Negli ultimi tempi si assiste sempre di più ad una supremazia francese rispetto all’ Italia, soprattutto per quanto concerne le strategie economiche e di sviluppo industriale del Paese.
Quello che crea tanto rammarico è vedere la nostra Nazione sempre più subalterna rispetto alle altre Nazioni e potenze europee e non più protagonista del proprio destino.
La situazione creatasi di Fincantieri e sugli immigrati è l’emblema di come gestiranno le future crisi i due Paesi.
L’arroganza mostrata dal Presidente francese fa parte del suo piano per affossare l’Italia ed il progetto europeo di conseguenza per riportare i n auge la Francia, ma ciò non potrà mai accedere se non si cambia modello di Europa.
Infatti a modesto parere di chi scrive la Francia e la stessa Italia possono tornare ad essere forti e competitive solamente se non si fanno la guerra tra loro, ma si uniscono e cercano di rendere più forte l’Europa, cambiando, però, totalmente il modello economico e politico che si trova alla base di questo sistema.

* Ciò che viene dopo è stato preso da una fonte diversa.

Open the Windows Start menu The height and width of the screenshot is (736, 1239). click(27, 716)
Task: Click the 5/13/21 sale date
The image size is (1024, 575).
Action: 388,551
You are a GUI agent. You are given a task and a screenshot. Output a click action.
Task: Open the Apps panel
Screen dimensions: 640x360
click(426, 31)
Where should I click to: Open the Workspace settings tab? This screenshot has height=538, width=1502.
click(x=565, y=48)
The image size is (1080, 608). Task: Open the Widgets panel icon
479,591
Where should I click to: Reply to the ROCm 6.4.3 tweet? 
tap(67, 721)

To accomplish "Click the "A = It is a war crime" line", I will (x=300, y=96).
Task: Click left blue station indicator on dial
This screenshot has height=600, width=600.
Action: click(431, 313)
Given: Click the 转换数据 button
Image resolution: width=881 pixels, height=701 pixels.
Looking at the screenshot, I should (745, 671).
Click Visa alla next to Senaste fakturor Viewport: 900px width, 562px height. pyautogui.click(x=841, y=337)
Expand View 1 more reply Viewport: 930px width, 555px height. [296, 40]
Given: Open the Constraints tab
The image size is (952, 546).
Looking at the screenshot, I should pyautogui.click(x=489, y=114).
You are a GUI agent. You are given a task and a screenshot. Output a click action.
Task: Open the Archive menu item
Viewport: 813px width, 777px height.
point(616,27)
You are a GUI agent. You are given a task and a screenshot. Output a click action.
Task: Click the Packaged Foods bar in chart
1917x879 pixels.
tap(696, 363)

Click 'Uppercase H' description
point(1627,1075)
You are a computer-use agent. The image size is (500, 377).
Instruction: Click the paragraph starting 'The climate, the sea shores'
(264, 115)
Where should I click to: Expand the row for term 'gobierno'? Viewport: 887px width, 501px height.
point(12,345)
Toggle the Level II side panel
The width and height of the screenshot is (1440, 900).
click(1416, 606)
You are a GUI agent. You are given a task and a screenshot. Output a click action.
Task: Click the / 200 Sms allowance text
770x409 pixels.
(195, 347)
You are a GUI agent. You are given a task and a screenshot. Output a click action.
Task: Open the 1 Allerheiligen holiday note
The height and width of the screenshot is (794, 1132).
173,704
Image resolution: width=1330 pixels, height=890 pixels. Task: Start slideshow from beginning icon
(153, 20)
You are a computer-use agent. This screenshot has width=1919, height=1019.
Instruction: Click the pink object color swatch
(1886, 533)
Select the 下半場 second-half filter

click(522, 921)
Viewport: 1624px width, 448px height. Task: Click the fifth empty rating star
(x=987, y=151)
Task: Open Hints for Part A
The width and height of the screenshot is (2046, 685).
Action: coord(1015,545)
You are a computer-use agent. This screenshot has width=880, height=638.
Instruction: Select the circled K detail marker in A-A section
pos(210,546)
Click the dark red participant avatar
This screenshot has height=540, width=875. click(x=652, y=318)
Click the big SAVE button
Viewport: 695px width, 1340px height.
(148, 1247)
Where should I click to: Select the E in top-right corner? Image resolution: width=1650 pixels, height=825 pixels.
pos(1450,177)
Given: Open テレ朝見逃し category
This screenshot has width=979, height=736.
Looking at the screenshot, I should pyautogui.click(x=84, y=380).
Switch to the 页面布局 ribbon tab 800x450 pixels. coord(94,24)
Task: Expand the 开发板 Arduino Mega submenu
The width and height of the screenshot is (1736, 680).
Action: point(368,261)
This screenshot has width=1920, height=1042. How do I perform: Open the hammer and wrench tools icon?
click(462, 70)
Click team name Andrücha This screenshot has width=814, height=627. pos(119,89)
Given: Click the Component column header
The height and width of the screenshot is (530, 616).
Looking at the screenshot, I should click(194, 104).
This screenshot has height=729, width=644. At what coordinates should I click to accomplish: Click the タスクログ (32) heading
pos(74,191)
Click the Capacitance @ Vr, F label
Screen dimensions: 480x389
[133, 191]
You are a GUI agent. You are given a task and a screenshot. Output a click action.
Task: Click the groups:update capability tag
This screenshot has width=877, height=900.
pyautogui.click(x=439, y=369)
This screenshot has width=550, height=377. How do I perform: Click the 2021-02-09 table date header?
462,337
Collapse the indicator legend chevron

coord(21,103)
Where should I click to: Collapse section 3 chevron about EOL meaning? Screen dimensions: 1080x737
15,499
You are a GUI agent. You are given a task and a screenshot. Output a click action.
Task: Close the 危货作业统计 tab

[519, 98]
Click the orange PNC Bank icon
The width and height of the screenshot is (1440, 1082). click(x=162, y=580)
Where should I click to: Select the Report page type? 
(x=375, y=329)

La nazionalizzazione francese dei cantieri di Saint-Nazaire ci sembra un modo a dir poco sciocco e senza prospettiva della gestione della politica economica.
La situazione che lascia increduli è la non risposta dell’Italia ad una tale provocazione e soprattutto la totale assenza nella gestione della crisi da parte del Governo italiano, che in questo frangente non ha di certo difeso in toto le ragioni dell’Italia.
L’unico che si è staccato dal coro e ha mostrato una certa decisione nell’affrontare il problema è il povero ministro Calenda, lasciato solo contro tutti a gestire una delle scelte più complicate di sempre.
Quello che purtroppo manca all’Italia e alla Francia è una strategia comune per fare in modo di uscire dalla crisi e rilanciare così l’economia dei due Paesi.